子供に大自然の素晴らしさを教える時に伝えたいところ


子供に大自然の素晴らしさを教える時に伝えたいところ

ここ最近は一時期言われていた「子供の自然離れ」が嘘のように、休日には山や川でレジャーを楽しんでいる家族連れをよく見かけるようになりました。普段はなかなか子供を遊びに連れていけないけど、と旅先で自然と接する機会を作ってあげている親御さんも多いでしょう。そんなとき子供たちの目にはその風景はどう映り、そこから何を感じとっているのでしょうか。まだ幼いうちは「海って大きい!」「自然ってすごい!」とその目をきらきらさせてくれるだけで十分。

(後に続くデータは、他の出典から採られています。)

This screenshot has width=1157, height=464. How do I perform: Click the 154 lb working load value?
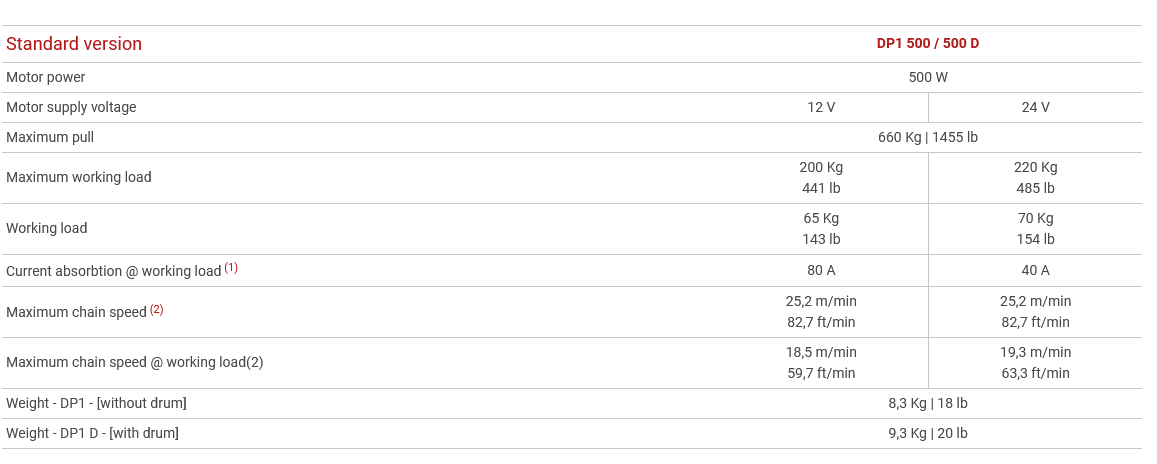click(x=1035, y=239)
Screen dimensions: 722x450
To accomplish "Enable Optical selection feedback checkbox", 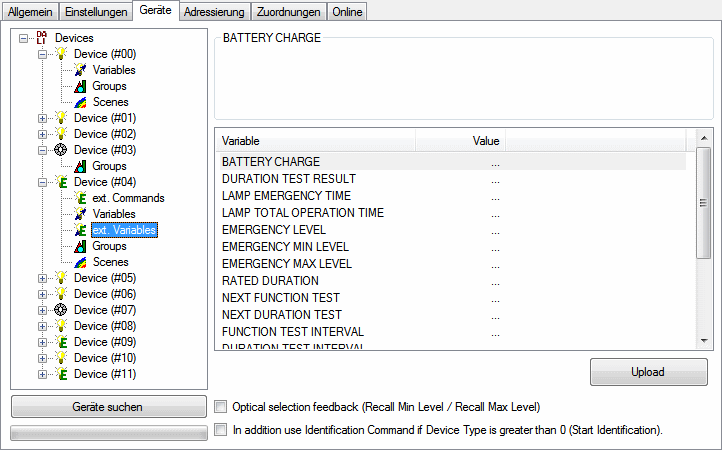I will point(221,407).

でも少し物事がわかるようになってきたら、自然の素晴らしさを通していろいろなことを教えてあげたいと思いませんか?私たちが自然から学んできたことを、大自然という教室の中でぜひ子供にも伝えてあげましょう。

ありのままの美しさ

火山活動によってできたカルデラや火口湖、潮流の浸食で作られたリアス海岸。
そして、異世界のように神秘的な鍾乳洞や地底湖。どれも人間が一から作りだせるようなスケールではありません。こういった絶景の数々は、自然が何億年もの間に自然活動をくり返してようやく完成した天然の芸術品。
人間も同じように、周りに流されず自分を貫き続けることで初めて見えてくるもの、得られるものがありますよね。結果を急がないこと、妥協しないこと、そして本当の強さや美しさはその先にあるということをぜひ子供に教えてあげてください。

自然の強さ、恐ろしさ、共存

さざ波走る海原や草木のそよぐ野原。目の前に広がるそんな穏やかな風景からは、過去にそこで何があったかをうかがい知ることはできません。
ですが日本では昔から地震や台風、火山噴火など数多くの自然災害にみまわれてきました。
それでも昔の人たちは川の氾濫を防ぐために堤防を築き、飢饉を逃れるためにより強い作物を育て、自然と共存してきたのです。
ここ近年、地震や小規模噴火が頻発している日本。子供たちもその驚異や恐ろしさについてはすでに聞き知っていることでしょう。防災意識を新たにすると同時に、自然と人間、お互いにとって良いかたちで共存できる方法を次世代を担う子供たちに問いかけてみましょう。

限りある資源

何度となく天災にみまわれながらも、昔の人達がこの土地を捨てなかったのはここが資源豊かな国だったからです。島国という好立地を活かしての漁業、山から切り出された材木は燃料や資材に、自生する植物で命をつないだ人もいるでしょう。
そして、「エコ」や「リサイクル」という言葉がなかった昔の人たちも、すでに資源が有限であるということを知っていました。
江戸時代には一枚の着物を親から子に受け継ぎ、最後は燃料にして姿かたちがなくなるまで再利用したというエピソードが残されているくらい、昔の日本人のリサイクル精神は徹底されていたのです。
電気、ガスなどのライフラインが完備され、何不自由なく生活している現代の子供たち。その生活を支えているものの大半は自然由来だということ、再生や代替エネルギーの利用で限りある資源を次世代につないでいく必要があることをしっかり教えてあげましょう。

おわりに

子供たちが自然の中で遊びまわる姿が日常の風景だったのは、きっと私たちの親かそのまた親世代くらい昔のことかもしれません。
でも自然と接する機会が減った今の子どもたちにこそ、山や川は五感を刺激する魅力的な遊び場に見えるでしょう。
旅先で見られる幻想的な風景からも「CGみたい!」と現代っ子なりの解釈で、自然の素晴らしさを感じてくれているはずです。都会に住む子供にとって、「特別」なものになりつつある自然。私たちはずっとその中で生きてきたことや、私たち自身が自然の一部であること、教えてあげたいことは山ほどありますね。この機会に日頃は言えないお互いの気持ちや考え方、いろいろな話を子供としてみるのも良いかもしれませんよ。